On 10/26/2013 1:54 AM, Bruno Marchal wrote:

On 25 Oct 2013, at 23:33, smi...@zonnet.nl wrote:
...
It is:

3) Bruno has yet to develop the mathematical tools to do practical computations.


Not at all. That would be the case if the goal was doing physics, but the goal was only to formulate the mind body problem. Then, despite this, the math part (AUDA, the machine's interview) does provide the mathematical tools to do practical computations. The arithmetical quantization is fully given and has been compared with quantum logic. That we are at light years from getting anything like the standard model is not really relevant, as the standard model does not address the mind-body problem. A physicist can complain that comp is a long way to be able to use as physics, but I insist: the goal is to show that the mind-body problem is not solved, and that with comp, we have to derive physics from arithmetic, and I got already the propositional part of physics.
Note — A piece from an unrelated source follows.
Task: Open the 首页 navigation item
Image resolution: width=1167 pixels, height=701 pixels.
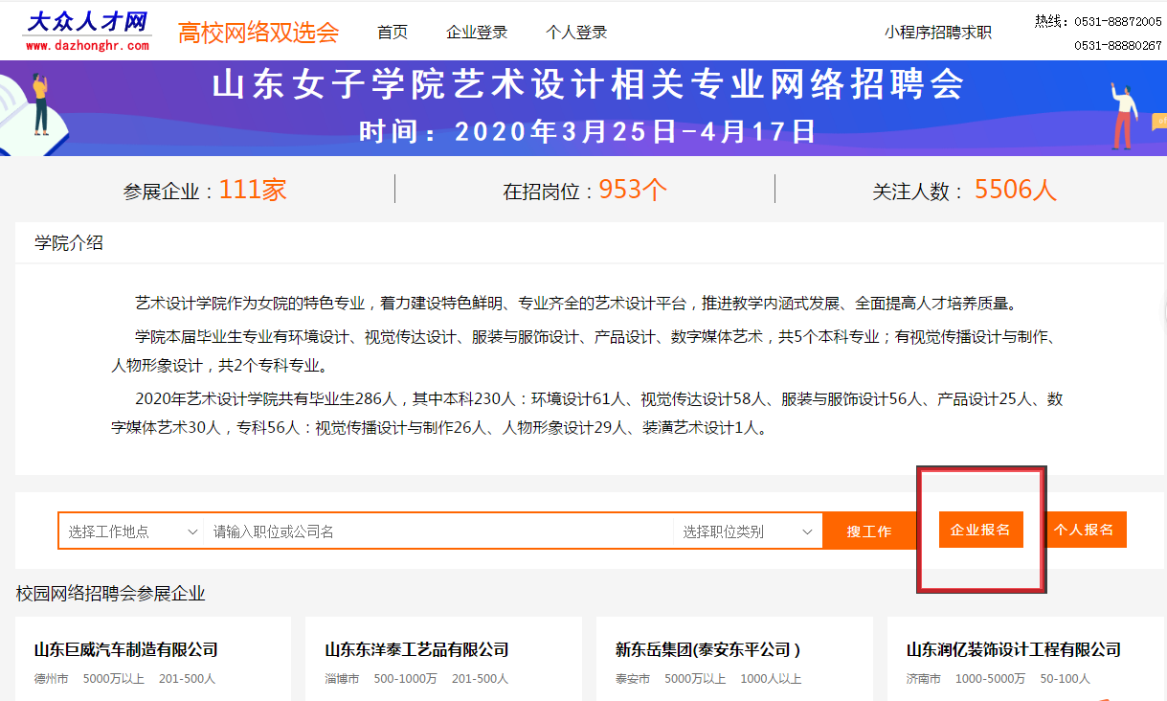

What do you mean by that last? Whether you think it is necessary or not, it would certainly lend credence to your theory if it made more contact with physics. Here's a blog post that might suggest a point of contact:

http://blog.sigfpe.com/2013/10/distributed-computing-with-alien.html

Brent


The subject is the mind-body problem, not physics per se.

Technically, the problem is that physicists don't know mathematical logic (as Penrose illustrated to the logicians). Very few physicists understand the X1* and Z1* logic, which gives the needed arithmetical quantizations.

That's another problem: only logicians knows logic. They have no problem with AUDA. But many just dislike the mind-body problem and applications of logic. My work reminds that logic per se does not solve philosophical problem, which annoy them as they are still under the spell of Vienna positivism, where logic is used to replace metaphysics, and comp shows that this is not enough.

I think.


Bruno



Suppose that you could derive the Standard Model from deeper principles, then it doesn't matter what the philosophical objections against these principles are.

No one cares that Einstein's arguments leading to Special Relativity were not rigorous. Obviously, you can't derive special relativity rigorously from electrodynamics, because relativity is more fundamental than electrodynamics. At best you can present heuristic arguments. Some philosophers do make a problem out of that, but in physics no one really cares. Most modern textbooks do this correctly by discussing Lorentz invariance and only then deriving the Maxwell equations as the correct generalization of Coulomb's law.